**Passage cité:**

..........

M. Charles est un bel homme de 65 ans, « rasé », très soigné de sa personne, très digne... autant que peut l’être un honnête homme ayant fait commerce d’amour pendant 25 ans. La maison publique ainsi tenue (le n°19) et même très bien tenue (!) a fait recette, ce qui lui permet maintenant de se reposer dans sa belle demeure de Rognes. Six employées continuent à travailler pour lui, sous le contrôle de sa fille Estelle, une jeune femme éduquée chez les sœurs de la Visitation et mariée à Hector Vaucogne, un paresseux qui se la coule douce et ne rechigne pas à tâter de la pensionnaire. Lorsqu’Estelle viendra à mourir, sa fille Elodie (elle-même éduquée chez les religieuses) reprendra la boutique et la fera fructifier à son tour.
Mme Charles, quant à elle, est une charmante vieille dame, à « l’air respectable » et aux « bandeaux d’un blanc de neige ». Son teint d’une « pâleur rosée » témoigne d’une vie cloîtrée, passée derrière les persiennes de sa maison close.

..........

**À faire:**
a – Recopiez à l'identique la partie du texte sur M. et Mme Charles qui s'ouvre sur les mots « M. Charles est » et se ferme sur « à son tour. ».
b – Poursuivez le texte sur M. et Mme Charles à partir de sa dernière phrase.

**Entrées d'un jeu de données:**
..........

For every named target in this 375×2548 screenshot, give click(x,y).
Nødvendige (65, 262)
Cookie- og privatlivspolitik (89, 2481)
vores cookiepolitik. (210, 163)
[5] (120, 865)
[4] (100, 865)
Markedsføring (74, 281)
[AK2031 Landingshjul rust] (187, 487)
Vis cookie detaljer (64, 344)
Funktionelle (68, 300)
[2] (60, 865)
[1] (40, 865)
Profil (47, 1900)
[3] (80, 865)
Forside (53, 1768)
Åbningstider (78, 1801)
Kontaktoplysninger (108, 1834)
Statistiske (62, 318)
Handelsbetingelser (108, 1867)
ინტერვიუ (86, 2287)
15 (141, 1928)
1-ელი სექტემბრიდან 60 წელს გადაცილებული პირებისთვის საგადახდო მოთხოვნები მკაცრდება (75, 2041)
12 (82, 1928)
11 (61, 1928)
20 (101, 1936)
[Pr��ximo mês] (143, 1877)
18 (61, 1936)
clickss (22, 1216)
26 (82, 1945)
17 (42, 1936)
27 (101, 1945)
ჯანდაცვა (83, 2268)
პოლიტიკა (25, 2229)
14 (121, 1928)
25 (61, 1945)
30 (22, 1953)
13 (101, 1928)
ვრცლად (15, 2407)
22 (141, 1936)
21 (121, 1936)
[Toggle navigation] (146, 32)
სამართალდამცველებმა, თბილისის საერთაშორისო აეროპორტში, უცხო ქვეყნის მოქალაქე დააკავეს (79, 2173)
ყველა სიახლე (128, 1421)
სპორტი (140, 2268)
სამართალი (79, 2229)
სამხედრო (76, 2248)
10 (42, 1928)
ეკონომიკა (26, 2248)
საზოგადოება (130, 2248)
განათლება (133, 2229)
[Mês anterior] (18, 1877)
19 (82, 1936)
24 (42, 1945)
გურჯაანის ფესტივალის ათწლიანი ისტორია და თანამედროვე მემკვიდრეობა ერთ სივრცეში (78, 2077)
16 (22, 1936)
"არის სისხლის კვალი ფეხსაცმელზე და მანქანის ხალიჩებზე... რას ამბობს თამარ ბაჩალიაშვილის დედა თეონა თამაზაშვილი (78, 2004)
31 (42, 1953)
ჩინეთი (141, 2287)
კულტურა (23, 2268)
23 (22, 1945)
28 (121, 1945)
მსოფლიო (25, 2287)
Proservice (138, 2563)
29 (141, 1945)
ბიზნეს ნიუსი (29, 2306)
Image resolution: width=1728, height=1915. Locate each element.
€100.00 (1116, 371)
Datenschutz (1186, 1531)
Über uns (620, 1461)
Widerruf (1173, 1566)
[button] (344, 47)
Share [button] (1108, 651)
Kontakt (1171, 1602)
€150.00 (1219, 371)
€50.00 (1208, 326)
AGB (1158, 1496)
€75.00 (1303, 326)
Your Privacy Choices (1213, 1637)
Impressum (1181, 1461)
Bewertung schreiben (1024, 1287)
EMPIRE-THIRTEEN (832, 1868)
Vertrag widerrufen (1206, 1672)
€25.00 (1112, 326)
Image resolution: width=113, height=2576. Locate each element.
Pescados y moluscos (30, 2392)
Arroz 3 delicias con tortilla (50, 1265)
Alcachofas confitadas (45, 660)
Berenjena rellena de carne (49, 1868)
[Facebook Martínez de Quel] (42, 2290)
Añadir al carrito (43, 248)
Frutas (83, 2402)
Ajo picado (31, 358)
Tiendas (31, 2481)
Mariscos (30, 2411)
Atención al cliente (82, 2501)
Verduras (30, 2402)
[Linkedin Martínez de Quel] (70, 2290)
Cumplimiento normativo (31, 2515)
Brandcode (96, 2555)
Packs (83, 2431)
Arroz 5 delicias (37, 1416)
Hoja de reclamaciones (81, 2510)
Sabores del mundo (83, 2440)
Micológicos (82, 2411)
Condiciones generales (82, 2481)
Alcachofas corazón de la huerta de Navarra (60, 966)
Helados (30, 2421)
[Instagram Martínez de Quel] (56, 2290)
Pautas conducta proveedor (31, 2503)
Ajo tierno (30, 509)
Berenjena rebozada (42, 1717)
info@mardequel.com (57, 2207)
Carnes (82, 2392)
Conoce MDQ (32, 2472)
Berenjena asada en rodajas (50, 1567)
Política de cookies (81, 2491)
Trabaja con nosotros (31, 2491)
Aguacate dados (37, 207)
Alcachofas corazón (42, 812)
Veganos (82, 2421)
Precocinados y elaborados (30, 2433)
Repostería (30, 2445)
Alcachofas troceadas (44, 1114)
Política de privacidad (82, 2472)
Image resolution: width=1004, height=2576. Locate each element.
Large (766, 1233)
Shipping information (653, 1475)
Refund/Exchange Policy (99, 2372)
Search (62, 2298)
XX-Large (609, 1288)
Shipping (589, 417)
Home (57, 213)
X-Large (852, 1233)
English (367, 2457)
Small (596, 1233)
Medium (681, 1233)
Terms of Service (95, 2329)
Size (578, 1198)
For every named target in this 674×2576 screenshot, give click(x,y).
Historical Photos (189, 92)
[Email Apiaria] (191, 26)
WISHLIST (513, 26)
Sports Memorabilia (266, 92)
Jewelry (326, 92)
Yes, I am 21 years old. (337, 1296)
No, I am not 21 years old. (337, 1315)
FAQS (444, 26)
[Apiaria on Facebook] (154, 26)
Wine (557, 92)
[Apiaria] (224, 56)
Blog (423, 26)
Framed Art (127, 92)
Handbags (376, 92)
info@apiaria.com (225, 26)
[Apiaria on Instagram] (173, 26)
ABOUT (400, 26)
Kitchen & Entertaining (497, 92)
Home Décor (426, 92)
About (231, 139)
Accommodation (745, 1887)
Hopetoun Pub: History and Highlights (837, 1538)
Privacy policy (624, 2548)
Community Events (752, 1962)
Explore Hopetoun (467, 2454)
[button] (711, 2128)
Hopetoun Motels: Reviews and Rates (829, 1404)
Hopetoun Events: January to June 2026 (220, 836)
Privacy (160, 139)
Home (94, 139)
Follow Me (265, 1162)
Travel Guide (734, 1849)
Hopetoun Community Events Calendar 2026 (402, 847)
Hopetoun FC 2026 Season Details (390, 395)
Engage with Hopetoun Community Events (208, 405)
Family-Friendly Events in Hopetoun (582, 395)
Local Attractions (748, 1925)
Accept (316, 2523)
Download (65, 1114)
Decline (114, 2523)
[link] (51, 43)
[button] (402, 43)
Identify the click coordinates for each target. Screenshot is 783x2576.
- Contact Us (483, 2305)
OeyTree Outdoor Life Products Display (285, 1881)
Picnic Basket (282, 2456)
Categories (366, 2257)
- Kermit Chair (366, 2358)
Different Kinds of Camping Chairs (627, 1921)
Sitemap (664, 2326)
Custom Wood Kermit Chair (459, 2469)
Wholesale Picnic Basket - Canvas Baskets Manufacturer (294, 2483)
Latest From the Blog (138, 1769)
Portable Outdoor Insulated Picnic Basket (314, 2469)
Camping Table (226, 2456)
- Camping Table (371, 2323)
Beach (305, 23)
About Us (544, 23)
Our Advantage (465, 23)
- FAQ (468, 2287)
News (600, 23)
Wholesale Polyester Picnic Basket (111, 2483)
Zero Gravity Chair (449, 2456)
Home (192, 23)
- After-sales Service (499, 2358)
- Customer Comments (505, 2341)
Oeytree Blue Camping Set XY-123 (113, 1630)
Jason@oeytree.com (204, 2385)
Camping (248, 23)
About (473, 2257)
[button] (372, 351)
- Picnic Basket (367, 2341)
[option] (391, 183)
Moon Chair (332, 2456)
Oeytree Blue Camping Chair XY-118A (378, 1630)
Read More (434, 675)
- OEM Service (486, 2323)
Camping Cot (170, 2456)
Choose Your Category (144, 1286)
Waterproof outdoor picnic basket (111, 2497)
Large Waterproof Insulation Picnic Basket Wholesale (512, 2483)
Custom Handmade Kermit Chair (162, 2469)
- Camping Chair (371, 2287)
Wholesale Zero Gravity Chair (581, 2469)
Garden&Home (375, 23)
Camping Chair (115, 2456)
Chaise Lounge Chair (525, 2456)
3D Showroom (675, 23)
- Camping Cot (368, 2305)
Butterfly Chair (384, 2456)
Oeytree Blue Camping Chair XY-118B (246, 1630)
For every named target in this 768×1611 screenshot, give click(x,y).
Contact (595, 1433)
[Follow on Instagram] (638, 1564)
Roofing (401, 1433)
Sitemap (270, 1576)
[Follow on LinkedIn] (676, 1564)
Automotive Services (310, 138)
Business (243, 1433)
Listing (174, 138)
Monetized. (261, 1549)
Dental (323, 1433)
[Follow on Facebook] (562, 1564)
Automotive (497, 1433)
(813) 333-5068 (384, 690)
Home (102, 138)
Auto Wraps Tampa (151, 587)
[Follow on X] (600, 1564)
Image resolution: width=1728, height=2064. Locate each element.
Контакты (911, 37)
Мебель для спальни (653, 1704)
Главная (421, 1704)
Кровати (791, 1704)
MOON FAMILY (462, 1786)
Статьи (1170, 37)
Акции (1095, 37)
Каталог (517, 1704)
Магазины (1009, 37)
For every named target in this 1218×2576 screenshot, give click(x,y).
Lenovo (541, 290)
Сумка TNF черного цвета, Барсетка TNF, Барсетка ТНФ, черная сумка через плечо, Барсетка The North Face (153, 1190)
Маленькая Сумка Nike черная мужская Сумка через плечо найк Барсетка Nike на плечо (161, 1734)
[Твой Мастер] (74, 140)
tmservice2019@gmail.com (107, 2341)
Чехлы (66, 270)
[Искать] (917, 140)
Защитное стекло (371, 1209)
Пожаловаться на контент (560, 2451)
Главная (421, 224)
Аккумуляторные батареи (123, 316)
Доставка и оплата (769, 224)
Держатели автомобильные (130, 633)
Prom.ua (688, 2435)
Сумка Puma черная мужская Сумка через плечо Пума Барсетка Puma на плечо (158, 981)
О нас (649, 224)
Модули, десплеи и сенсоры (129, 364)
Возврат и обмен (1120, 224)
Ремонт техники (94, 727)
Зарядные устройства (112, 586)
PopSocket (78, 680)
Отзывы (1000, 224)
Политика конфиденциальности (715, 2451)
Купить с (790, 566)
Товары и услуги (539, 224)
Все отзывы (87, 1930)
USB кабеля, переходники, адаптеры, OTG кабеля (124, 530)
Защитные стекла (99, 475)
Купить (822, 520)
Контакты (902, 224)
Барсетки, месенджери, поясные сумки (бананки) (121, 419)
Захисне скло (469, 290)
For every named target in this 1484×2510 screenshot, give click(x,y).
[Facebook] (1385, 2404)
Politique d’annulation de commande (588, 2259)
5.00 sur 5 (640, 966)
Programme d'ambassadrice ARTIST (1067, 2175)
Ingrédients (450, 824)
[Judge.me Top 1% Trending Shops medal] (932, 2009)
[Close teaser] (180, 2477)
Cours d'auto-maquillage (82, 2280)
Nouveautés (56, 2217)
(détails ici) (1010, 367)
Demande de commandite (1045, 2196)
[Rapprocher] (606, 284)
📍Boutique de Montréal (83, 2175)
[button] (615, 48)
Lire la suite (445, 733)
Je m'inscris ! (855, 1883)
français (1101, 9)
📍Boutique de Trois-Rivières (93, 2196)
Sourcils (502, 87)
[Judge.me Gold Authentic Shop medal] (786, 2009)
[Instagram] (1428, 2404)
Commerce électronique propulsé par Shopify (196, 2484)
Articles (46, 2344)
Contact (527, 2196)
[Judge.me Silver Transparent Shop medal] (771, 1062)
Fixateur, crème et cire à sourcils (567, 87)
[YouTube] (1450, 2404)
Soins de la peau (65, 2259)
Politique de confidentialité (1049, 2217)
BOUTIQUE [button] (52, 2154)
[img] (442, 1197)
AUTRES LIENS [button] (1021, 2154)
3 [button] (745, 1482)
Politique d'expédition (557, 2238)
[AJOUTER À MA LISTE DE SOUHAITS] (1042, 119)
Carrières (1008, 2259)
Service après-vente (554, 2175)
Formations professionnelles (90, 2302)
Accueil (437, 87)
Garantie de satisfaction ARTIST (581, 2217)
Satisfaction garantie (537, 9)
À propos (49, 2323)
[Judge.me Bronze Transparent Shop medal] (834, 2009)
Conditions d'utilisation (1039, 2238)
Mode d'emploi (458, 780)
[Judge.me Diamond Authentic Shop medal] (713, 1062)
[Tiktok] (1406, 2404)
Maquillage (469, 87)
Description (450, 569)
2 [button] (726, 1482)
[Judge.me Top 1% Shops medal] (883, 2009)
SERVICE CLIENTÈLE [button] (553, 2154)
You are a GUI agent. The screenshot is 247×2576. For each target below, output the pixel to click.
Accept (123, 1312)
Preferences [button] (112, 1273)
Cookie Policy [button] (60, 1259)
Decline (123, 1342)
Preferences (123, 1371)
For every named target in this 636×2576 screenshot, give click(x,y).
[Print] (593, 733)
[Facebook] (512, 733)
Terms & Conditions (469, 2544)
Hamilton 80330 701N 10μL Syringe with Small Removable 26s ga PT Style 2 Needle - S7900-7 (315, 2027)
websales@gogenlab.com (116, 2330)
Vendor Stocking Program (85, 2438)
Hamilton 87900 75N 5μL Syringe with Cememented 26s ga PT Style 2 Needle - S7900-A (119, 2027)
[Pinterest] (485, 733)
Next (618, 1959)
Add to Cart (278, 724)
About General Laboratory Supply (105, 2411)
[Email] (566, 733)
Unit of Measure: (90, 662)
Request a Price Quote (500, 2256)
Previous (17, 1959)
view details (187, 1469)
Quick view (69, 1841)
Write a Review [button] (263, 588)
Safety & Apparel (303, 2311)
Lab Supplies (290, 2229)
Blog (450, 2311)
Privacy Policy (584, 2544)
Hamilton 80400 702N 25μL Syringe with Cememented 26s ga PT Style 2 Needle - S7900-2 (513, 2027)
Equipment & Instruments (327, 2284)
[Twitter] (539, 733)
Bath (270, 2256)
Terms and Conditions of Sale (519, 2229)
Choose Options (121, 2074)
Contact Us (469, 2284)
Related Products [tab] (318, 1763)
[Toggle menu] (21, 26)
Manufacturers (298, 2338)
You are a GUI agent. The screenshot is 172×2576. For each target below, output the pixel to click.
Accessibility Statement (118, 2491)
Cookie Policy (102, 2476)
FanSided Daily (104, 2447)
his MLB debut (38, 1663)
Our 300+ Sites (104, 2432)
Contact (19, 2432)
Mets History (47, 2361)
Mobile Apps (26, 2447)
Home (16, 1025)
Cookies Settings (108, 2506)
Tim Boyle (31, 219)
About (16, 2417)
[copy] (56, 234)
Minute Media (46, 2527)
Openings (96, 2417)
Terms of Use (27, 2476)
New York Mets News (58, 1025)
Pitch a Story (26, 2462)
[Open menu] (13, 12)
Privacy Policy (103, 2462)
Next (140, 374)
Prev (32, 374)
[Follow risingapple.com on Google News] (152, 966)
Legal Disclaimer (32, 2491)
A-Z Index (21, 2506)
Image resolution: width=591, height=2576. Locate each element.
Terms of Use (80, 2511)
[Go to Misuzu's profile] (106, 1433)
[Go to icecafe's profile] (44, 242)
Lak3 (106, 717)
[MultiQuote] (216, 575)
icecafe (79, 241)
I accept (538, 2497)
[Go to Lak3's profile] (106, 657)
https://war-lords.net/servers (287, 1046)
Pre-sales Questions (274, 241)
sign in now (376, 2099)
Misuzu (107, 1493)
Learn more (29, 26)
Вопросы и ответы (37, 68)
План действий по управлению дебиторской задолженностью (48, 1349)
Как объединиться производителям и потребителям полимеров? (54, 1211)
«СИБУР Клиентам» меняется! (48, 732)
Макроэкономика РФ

..........

**Réponses:**
a –
M. Charles est un bel homme de 65 ans, « rasé », très soigné de sa personne, très digne... autant que peut l’être un honnête homme ayant fait commerce d’amour pendant 25 ans. La maison publique ainsi tenue (le n°19) et même très bien tenue (!) a fait recette, ce qui lui permet maintenant de se reposer dans sa belle demeure de Rognes. Six employées continuent à travailler pour lui, sous le contrôle de sa fille Estelle, une jeune femme éduquée chez les sœurs de la Visitation et mariée à Hector Vaucogne, un paresseux qui se la coule douce et ne rechigne pas à tâter de la pensionnaire. Lorsqu’Estelle viendra à mourir, sa fille Elodie (elle-même éduquée chez les religieuses) reprendra la boutique et la fera fructifier à son tour.

b –
A l’occasion du baptême du second enfant de Lise et de Buteau, Mme Charles, en tant que marraine, offre à la mère et à l’enfant des bonbons et tout un lot de linge en provenance de sa maison de rendez-vous. « Tout un lot de chiffons, blancs du lavage, exhalant, malgré la lessive, une odeur persistante de musc ». Draps, chemises, le tout usé, troué... Elodie, qui pense que sa mère tient une confiserie, s’étonne de tout ce linge et de ce parfum entêtant... « Oh ! La drôle d’odeur, comme ça sent fort !... Est-ce que c’est du linge à maman, tout ça ? » Oui, oui bien sûr... « C’est le linge à ses demoiselles de magasin ».
Lengaigne cumule les casquettes. Son salon de coiffure, qui fait également office de bureau de tabac et de cabaret est toujours plein. Il y rase et coupe les cheveux de tout le village, ce qui fait dire aux mauvaises langues que l’on mange chez lui plus de cheveux que l’on y boit de bon vin. « Il décrocha un vieux plat à barbe, prit un savon et de l’eau tiède, pendant que l’autre (le client) tirait de sa poche un rasoir grand comme un coutelas, qu’il se mit à repasser sur un cuir fixé à l’étui. ». Il y va de bon cœur sur les cuirs chevelus et sur les joues et dans le cou... « Un grand maigre eût l’idée de se faire raser, et Lengaigne, tout de suite, l’assit parmi les autres ; lui gratta le cuir si rudement, qu’on entendait le rasoir sur la couenne, comme s’il avait échaudé un cochon. »
Cet « ancien beau » porte toujours beau, le « buste sanglé » et les « cheveux teints ».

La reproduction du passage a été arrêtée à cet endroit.